Collagen made of extended -chains, procollagen, in genetically-defective dermatosparaxic calves.

Abstract

Collagen has been extracted from the skin of dermatosparaxic calves and fractionated by acrylamide-gel electrophoresis and CM-cellulose chromatography. This collagen contains in large proportion two additional types of α-chains, P-α1 and P-α2. The first, P-α1, ressembles α1, of a collagen extracted from the skin of a normal calf in its amino-acid composition but its molecular weight is 10% larger. The second, P-α2, is similar to a normal α2 in its amino-acid composition but its molecular weight is increased by 5%. The abnormal α-chains contain six to eight half cystine residues in p-α1 and one in p-α2. As seen under the electron microscope on segment long spacing, the dermatosparaxic collagen is 25 nm larger than the normal collagen and the in creased length results from extension of the polypeptide chain at the N-terminal extremity of the molecules. Although the collagen is less extractable from the dermatosparaxic skin than from the normal skin and dimers and other polymers of the abnormal α-chains are observed, the dermatosparaxic collagen does not, in vitro, form fibrils of normal stability.

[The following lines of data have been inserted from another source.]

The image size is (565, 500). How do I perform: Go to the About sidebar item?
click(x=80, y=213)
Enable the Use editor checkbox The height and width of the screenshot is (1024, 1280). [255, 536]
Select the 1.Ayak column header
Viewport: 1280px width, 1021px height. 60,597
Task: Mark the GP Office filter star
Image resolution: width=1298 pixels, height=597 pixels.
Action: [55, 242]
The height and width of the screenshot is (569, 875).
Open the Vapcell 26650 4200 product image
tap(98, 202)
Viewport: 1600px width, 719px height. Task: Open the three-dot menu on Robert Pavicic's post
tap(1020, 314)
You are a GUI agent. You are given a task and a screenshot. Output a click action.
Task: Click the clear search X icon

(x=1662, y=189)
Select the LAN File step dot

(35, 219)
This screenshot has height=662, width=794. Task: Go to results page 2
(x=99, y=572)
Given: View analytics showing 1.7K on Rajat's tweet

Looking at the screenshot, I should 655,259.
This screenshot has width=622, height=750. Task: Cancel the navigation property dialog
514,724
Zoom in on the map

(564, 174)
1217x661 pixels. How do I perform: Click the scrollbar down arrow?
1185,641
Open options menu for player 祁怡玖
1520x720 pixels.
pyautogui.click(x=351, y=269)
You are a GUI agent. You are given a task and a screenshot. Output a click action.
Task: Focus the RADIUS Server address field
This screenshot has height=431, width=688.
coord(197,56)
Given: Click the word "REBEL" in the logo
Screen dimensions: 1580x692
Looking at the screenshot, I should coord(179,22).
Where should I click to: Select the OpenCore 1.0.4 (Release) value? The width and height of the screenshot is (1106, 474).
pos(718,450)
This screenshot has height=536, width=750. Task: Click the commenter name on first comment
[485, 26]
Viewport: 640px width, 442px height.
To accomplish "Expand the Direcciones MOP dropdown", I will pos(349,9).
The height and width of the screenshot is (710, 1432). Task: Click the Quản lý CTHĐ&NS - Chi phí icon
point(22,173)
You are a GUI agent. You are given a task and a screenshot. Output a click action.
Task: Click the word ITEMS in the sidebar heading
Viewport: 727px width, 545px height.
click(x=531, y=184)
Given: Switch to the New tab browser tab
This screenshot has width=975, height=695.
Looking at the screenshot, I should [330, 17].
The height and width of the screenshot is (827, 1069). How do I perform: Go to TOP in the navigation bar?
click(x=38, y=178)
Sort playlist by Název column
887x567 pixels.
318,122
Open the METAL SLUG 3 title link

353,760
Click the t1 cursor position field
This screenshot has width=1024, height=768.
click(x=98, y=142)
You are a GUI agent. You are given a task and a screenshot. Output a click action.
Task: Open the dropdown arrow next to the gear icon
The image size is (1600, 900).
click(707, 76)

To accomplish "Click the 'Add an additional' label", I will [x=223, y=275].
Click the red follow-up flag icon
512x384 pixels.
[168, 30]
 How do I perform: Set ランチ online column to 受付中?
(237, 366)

Since an enzyme activity which can excise the N-terminal extension peptide of the dermatosparaxic collagen has been identified in extracts of normal skin but is absent in the dermatosparaxic animals, it is suggested that the dermatosparaxic collagen is a form of “procollagen”, from which all or a part of these peptides have not been removed and that such peptides function as coordinators in the post synthesis assembly of the collagen α-chains.